§ **WHAT THE TASK REQUIRES**:
Return exactly, please, the lines from the one containing "You are a computer-use" to the last line of the entries below, and nothing else, leaving pictures out.

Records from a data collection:
┌──

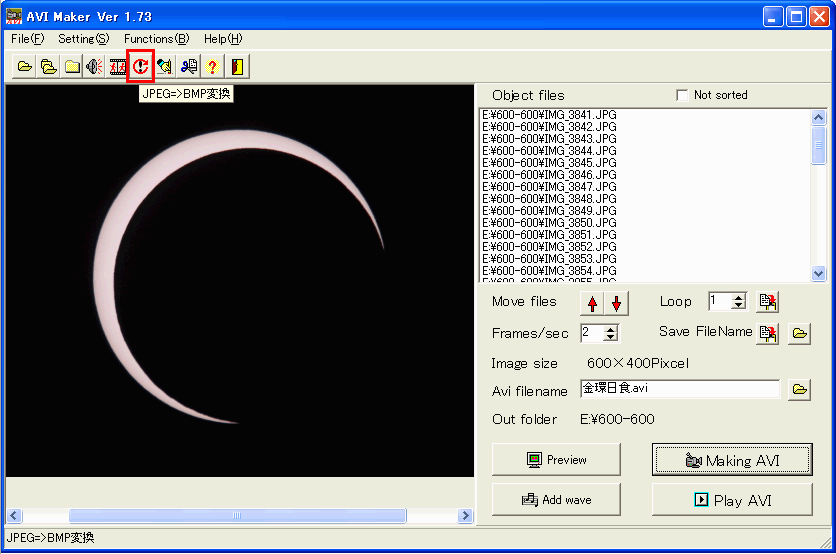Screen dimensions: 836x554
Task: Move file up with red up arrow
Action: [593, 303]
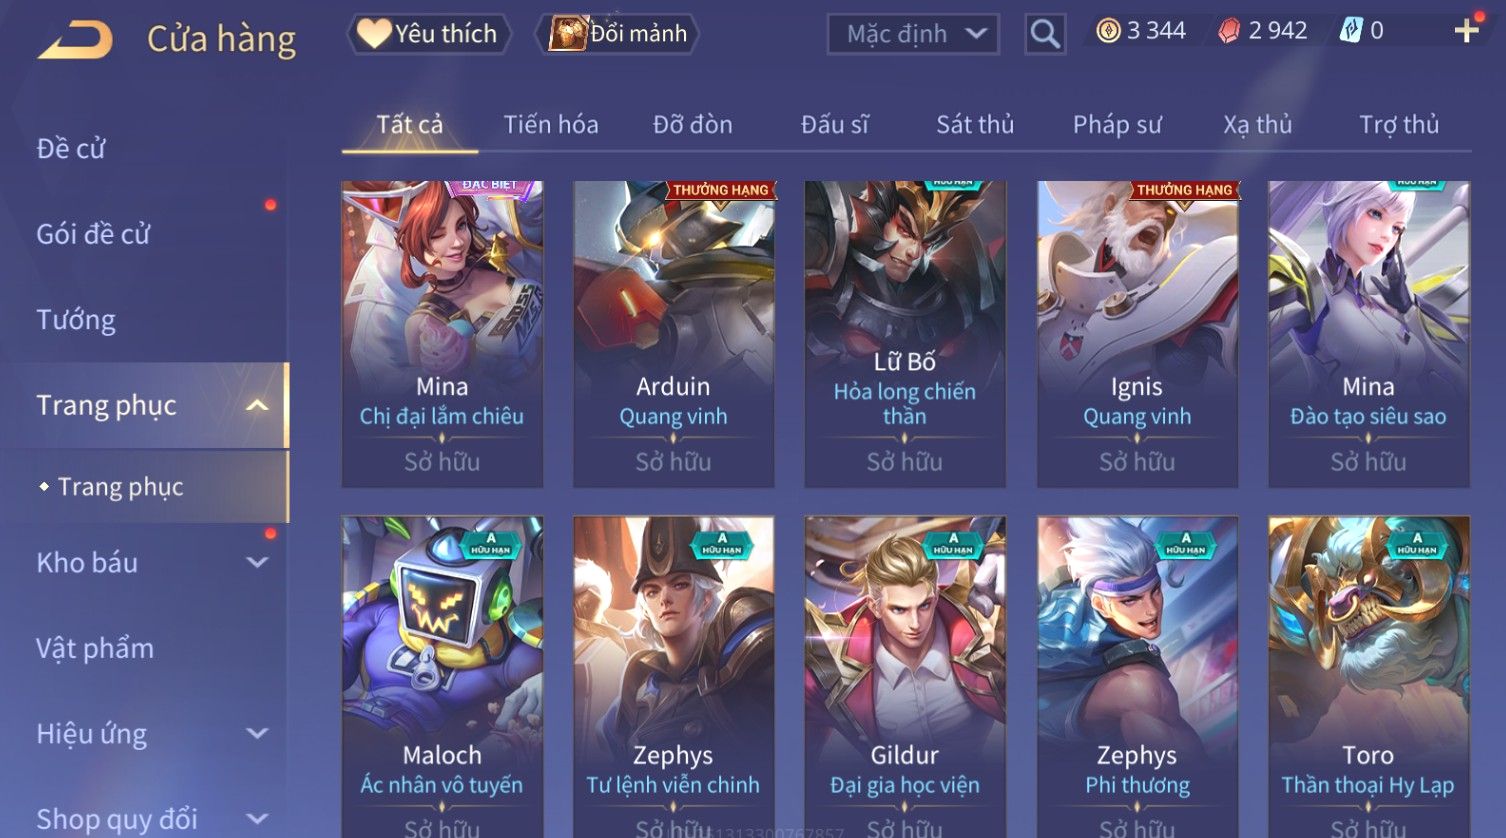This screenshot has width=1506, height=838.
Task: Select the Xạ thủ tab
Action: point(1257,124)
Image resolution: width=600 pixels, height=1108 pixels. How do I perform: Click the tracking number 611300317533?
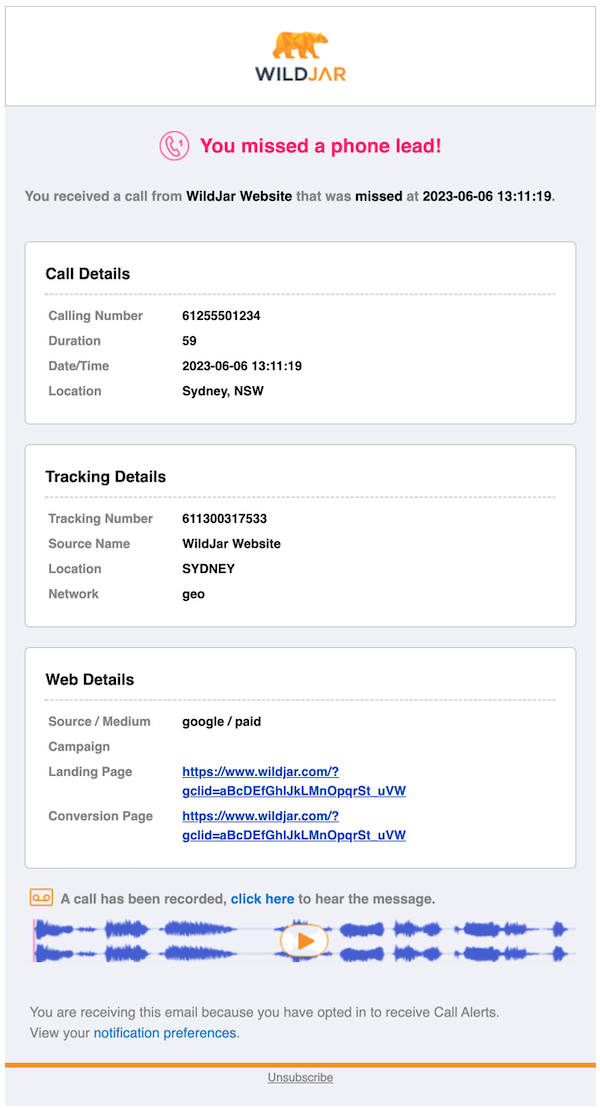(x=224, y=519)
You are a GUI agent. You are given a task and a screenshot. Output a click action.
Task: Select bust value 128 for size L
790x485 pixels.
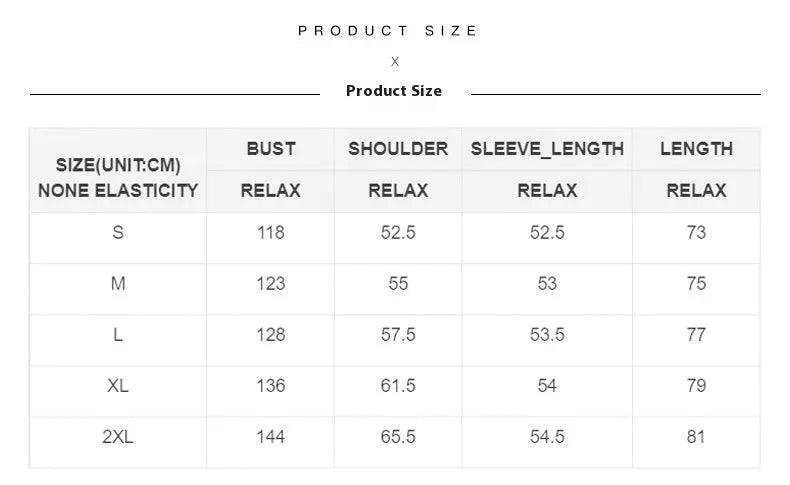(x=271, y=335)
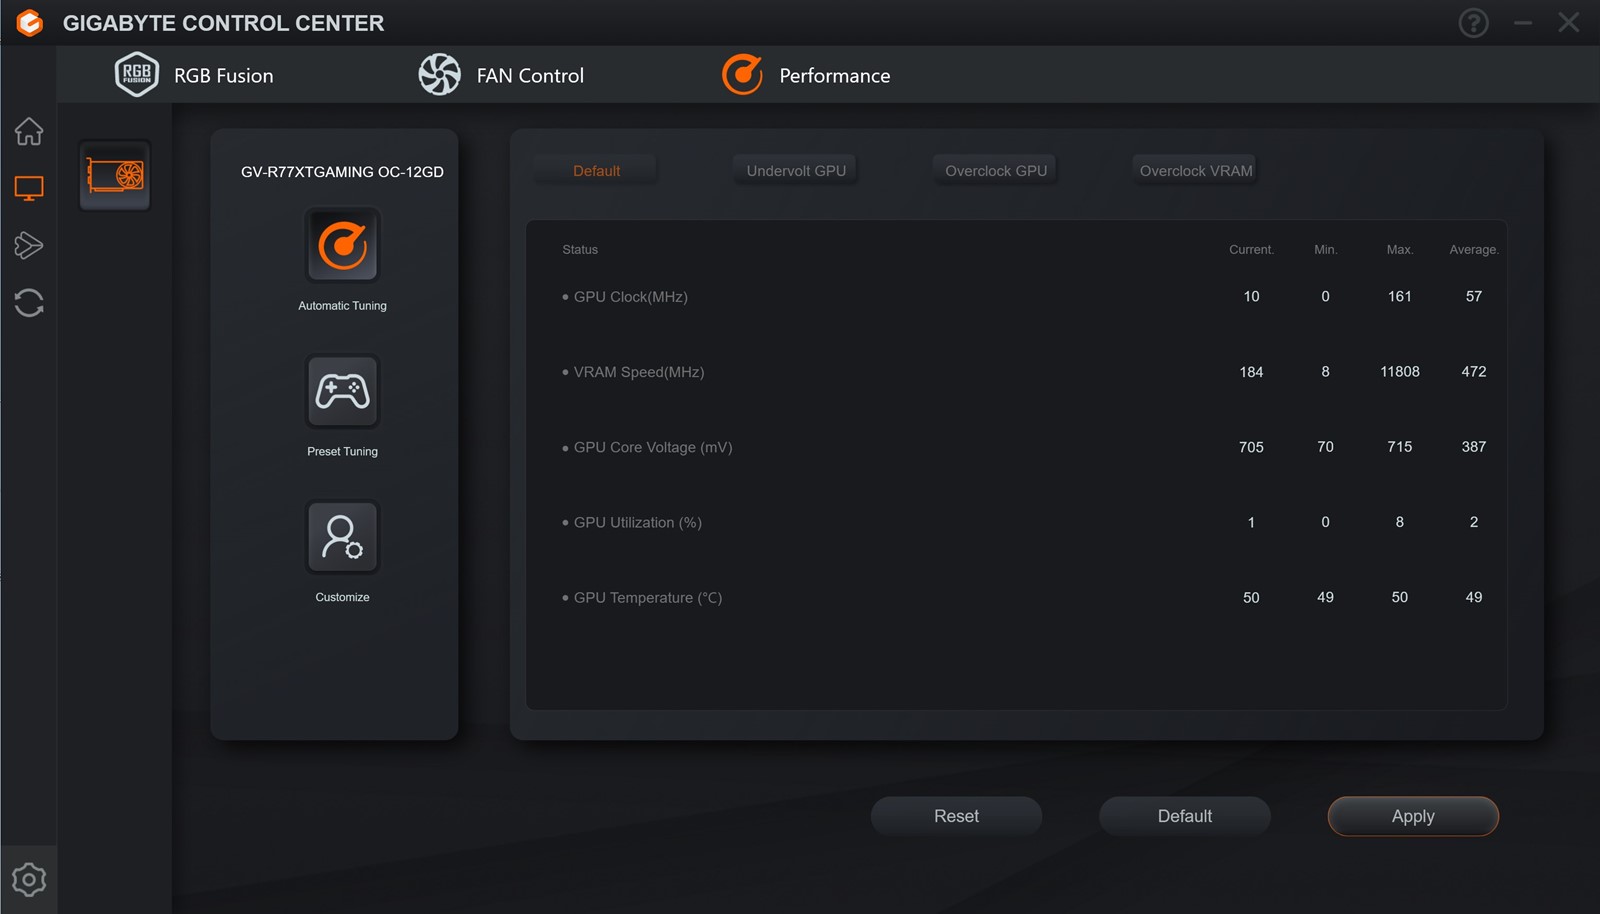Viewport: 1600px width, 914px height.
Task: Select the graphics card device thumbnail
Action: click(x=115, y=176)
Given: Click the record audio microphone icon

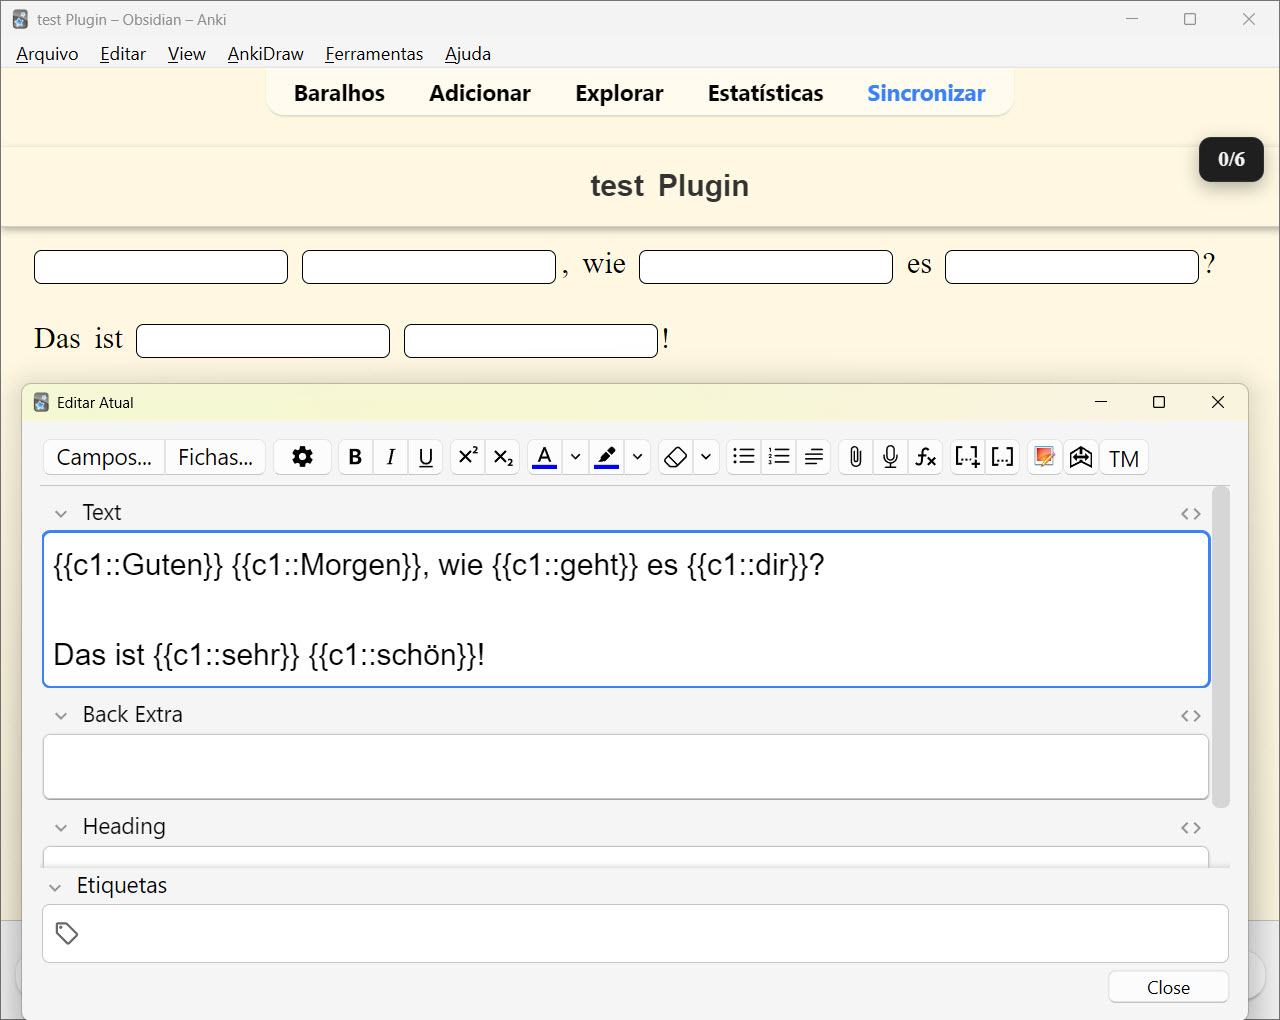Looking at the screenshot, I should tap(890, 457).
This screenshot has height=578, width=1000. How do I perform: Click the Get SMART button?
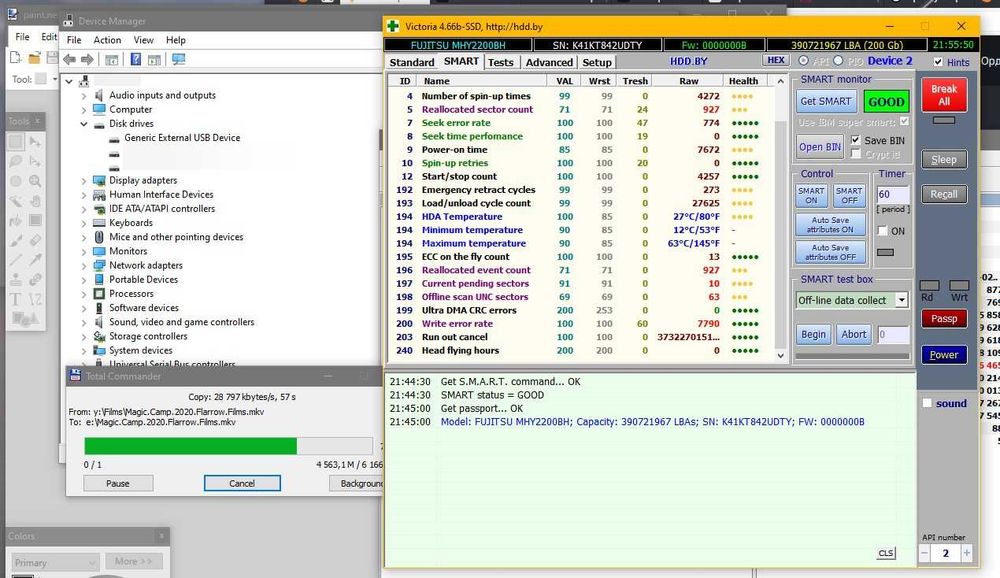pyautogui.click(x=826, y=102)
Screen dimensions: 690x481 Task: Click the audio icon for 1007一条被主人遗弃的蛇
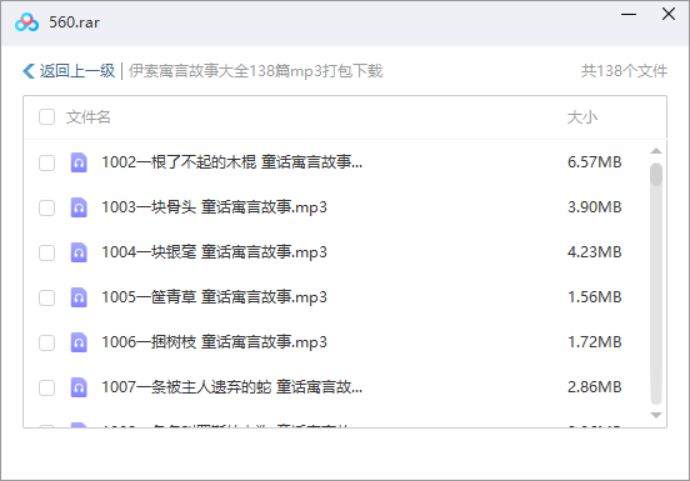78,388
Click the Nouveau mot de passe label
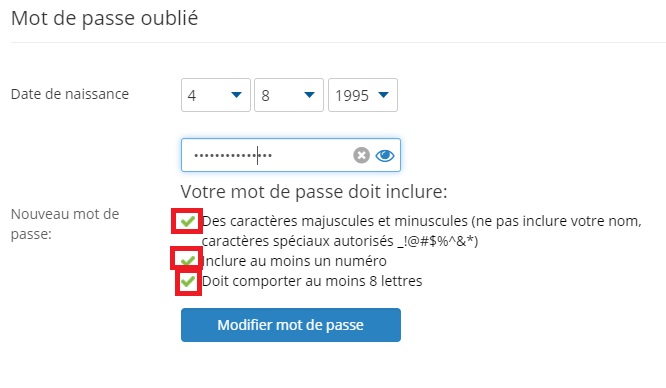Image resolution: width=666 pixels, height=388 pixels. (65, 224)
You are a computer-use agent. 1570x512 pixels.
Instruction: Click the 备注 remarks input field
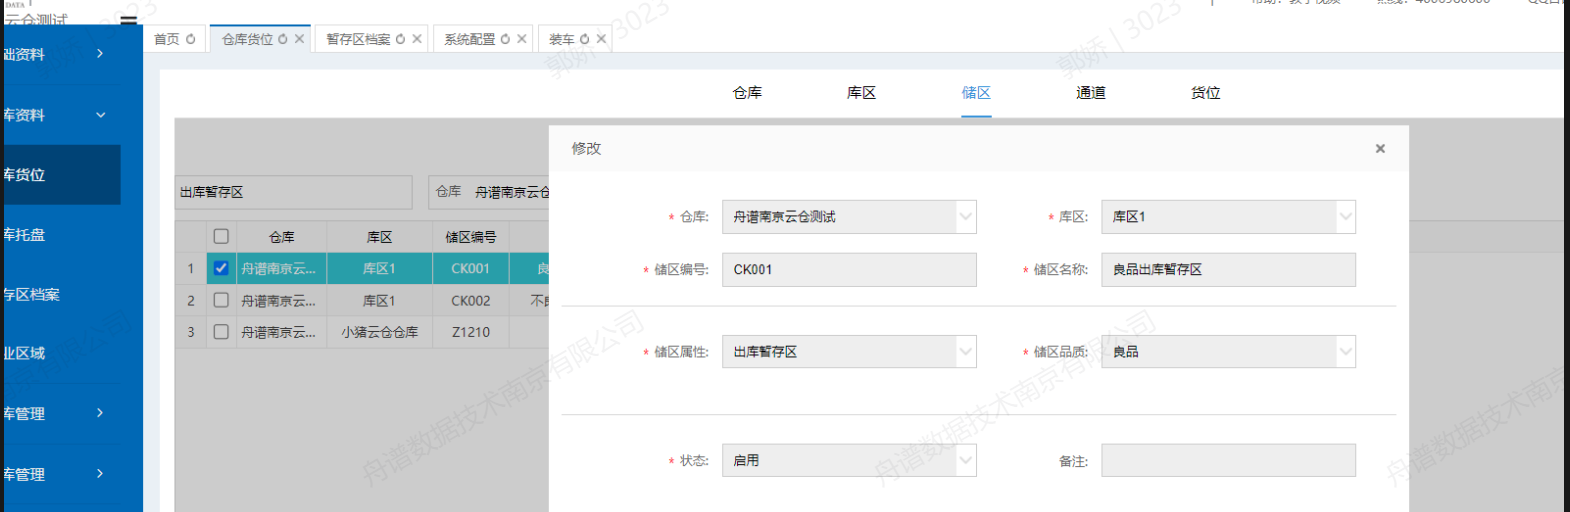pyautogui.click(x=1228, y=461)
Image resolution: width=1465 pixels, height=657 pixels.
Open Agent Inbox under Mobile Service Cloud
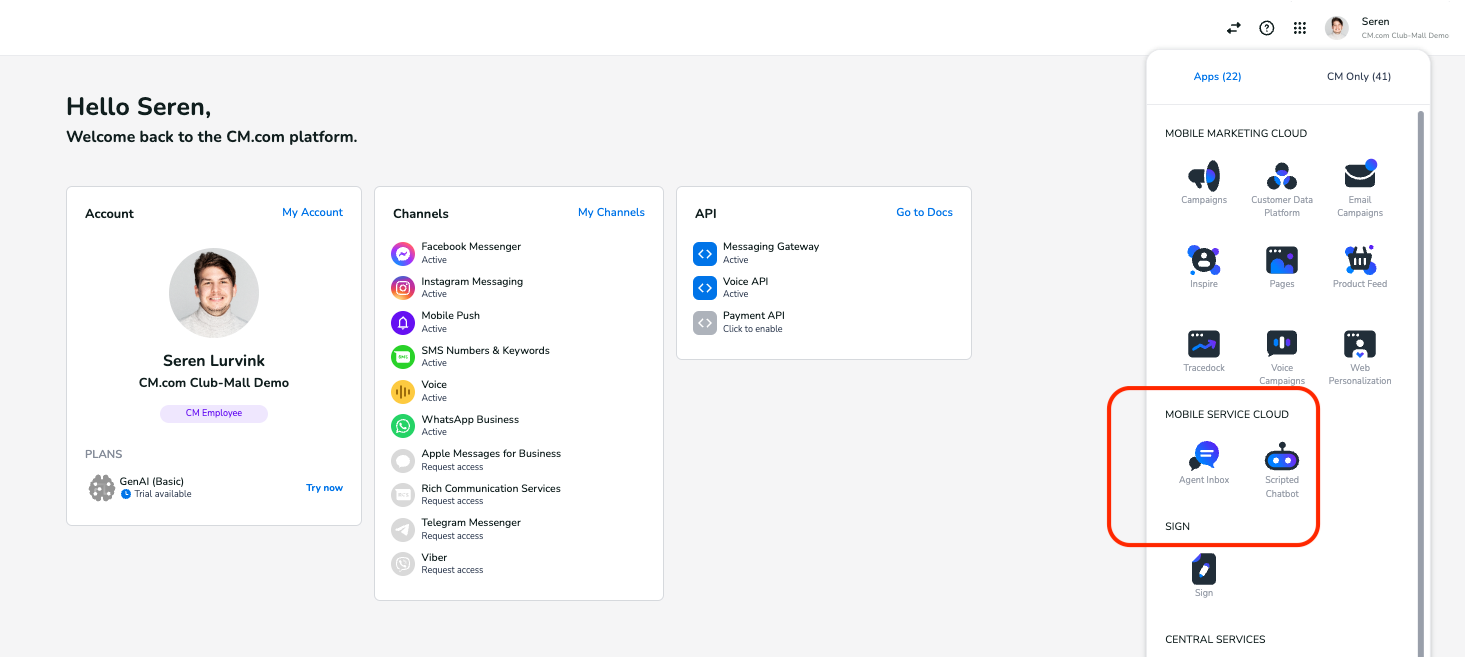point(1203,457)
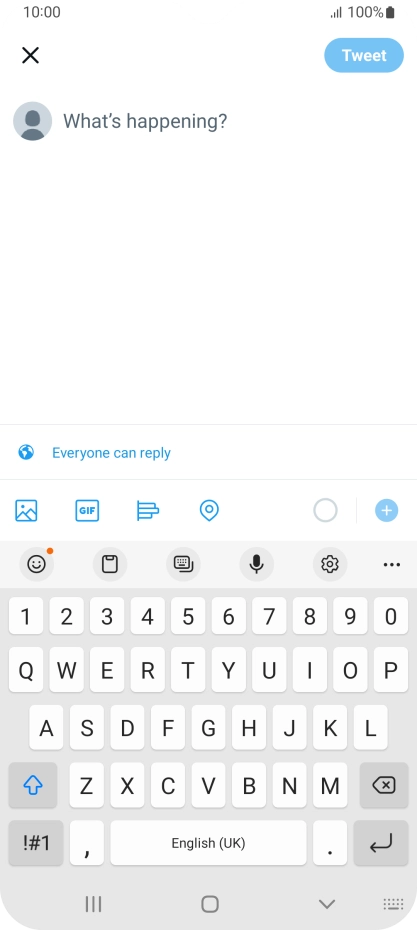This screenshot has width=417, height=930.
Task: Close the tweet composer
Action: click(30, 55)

└──

§ **RESULT OF THIS EXERCISE**:
You are a computer-use agent. 1570x512 pixels.
Instruction: Click the 备注 remarks input field
pyautogui.click(x=1228, y=461)
Image resolution: width=1465 pixels, height=657 pixels.
Open Agent Inbox under Mobile Service Cloud
point(1203,457)
This screenshot has width=417, height=930.
Task: Close the tweet composer
Action: click(30, 55)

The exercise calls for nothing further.